── Dataset content

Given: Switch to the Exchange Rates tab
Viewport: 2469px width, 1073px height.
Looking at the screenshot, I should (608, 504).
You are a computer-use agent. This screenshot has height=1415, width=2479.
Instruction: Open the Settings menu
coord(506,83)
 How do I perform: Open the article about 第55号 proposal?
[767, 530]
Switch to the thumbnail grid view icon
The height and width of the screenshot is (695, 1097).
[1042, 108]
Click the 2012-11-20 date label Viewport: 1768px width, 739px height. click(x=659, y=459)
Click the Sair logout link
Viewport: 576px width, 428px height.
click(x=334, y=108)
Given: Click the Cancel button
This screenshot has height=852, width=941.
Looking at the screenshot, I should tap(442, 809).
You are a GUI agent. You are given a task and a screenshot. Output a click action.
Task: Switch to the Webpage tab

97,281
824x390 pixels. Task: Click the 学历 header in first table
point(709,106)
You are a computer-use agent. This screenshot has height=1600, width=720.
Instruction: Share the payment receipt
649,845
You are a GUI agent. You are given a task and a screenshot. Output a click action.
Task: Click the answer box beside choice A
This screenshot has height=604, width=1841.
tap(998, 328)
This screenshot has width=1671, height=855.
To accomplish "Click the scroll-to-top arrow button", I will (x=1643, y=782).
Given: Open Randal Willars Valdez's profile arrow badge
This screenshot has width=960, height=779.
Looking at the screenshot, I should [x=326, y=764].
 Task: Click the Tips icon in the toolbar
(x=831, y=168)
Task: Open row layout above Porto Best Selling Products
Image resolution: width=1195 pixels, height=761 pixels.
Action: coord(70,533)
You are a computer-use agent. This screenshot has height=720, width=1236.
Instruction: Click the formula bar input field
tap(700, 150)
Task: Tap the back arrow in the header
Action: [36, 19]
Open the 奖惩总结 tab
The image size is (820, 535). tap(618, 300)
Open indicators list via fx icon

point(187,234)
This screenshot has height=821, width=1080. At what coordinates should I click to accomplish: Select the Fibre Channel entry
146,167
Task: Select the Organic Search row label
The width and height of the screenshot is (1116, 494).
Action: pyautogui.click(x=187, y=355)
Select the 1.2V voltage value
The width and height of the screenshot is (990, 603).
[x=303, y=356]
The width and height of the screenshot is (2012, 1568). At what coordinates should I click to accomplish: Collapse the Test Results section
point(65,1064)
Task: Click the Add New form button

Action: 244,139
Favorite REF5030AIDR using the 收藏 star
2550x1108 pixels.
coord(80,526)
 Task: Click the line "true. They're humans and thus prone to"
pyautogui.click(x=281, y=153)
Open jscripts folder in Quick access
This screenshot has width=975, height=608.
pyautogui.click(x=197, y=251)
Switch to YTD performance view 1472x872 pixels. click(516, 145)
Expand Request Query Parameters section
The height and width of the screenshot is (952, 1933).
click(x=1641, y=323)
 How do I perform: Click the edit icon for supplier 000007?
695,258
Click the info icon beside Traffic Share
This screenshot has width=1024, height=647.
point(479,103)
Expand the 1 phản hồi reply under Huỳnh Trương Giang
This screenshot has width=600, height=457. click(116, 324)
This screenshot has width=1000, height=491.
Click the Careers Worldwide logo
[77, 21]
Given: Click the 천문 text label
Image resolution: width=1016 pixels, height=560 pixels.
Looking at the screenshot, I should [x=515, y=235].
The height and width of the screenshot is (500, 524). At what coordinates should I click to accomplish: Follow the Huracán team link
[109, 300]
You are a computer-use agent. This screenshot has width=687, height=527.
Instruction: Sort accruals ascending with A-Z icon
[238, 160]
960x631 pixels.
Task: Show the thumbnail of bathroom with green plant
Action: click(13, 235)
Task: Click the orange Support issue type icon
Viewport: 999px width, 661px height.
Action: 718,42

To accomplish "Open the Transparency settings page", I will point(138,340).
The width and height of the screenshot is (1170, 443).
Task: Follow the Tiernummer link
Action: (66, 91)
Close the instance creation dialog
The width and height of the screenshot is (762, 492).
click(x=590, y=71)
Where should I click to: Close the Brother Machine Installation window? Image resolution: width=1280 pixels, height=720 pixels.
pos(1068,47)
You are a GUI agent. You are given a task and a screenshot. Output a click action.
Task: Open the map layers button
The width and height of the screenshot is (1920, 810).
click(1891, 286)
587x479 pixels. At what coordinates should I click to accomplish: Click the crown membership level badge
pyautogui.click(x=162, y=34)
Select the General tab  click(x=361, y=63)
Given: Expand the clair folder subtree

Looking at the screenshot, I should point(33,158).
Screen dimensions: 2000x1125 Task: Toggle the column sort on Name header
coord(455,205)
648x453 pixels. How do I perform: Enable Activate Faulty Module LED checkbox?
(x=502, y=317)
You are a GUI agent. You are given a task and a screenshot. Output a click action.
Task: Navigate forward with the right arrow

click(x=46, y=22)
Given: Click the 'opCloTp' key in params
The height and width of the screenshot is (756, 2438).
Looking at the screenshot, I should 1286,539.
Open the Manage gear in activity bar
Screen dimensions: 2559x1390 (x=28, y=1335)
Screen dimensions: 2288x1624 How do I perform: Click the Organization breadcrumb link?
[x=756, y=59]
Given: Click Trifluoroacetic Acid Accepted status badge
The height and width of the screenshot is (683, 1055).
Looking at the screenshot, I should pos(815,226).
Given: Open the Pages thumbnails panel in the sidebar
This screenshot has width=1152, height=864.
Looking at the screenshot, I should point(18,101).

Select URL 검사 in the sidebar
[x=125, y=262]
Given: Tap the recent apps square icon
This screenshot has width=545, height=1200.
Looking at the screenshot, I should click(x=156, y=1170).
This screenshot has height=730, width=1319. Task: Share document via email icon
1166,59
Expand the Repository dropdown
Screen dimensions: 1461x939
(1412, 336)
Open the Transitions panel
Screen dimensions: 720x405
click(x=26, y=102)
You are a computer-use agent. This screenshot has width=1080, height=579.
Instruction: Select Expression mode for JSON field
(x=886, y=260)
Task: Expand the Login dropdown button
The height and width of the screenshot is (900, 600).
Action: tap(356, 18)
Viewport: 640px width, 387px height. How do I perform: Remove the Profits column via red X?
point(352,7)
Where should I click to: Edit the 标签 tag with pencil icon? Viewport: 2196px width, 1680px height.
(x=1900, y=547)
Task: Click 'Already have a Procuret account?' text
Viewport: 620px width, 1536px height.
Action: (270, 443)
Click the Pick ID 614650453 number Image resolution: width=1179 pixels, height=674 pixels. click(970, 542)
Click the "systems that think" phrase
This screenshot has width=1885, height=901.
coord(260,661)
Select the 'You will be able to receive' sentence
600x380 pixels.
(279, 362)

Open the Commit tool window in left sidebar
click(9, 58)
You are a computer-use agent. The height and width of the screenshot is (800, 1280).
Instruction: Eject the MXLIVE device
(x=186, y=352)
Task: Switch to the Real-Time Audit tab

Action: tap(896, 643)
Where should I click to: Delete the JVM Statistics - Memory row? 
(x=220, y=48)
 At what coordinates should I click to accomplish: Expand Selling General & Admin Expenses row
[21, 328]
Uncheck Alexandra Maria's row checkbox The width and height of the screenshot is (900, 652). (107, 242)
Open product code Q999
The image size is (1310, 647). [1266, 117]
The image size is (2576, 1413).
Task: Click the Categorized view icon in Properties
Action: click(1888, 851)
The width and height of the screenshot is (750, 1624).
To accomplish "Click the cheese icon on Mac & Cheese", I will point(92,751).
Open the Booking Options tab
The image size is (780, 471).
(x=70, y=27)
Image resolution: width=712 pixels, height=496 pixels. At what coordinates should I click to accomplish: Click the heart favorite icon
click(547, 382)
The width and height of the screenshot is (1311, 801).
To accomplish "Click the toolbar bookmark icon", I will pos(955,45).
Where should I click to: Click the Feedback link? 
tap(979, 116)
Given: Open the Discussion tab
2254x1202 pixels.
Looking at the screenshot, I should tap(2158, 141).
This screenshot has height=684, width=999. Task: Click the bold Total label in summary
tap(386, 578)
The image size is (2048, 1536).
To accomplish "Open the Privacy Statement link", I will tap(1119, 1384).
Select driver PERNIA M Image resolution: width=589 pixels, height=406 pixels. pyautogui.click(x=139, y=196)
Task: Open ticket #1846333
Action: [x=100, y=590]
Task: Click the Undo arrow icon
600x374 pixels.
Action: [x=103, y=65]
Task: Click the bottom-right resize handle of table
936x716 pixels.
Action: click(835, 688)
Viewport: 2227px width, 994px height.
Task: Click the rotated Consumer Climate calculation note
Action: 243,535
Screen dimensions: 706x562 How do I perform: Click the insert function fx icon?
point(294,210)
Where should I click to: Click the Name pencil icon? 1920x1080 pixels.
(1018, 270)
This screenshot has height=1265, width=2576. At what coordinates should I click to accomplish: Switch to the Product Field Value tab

────

Task objective: Return the lines of the listing from the line with "Screen dimensions: 2288x1624" up to and including the line with "(x=886, y=260)", copied character for character.

Answer for the task:
Screen dimensions: 2288x1624 How do I perform: Click the Organization breadcrumb link?
[x=756, y=59]
Given: Click Trifluoroacetic Acid Accepted status badge
The height and width of the screenshot is (683, 1055).
Looking at the screenshot, I should pos(815,226).
Given: Open the Pages thumbnails panel in the sidebar
This screenshot has width=1152, height=864.
Looking at the screenshot, I should point(18,101).

Select URL 검사 in the sidebar
[x=125, y=262]
Given: Tap the recent apps square icon
This screenshot has width=545, height=1200.
Looking at the screenshot, I should click(x=156, y=1170).
This screenshot has height=730, width=1319. Task: Share document via email icon
1166,59
Expand the Repository dropdown
Screen dimensions: 1461x939
(1412, 336)
Open the Transitions panel
Screen dimensions: 720x405
click(x=26, y=102)
You are a computer-use agent. This screenshot has width=1080, height=579.
Instruction: Select Expression mode for JSON field
(x=886, y=260)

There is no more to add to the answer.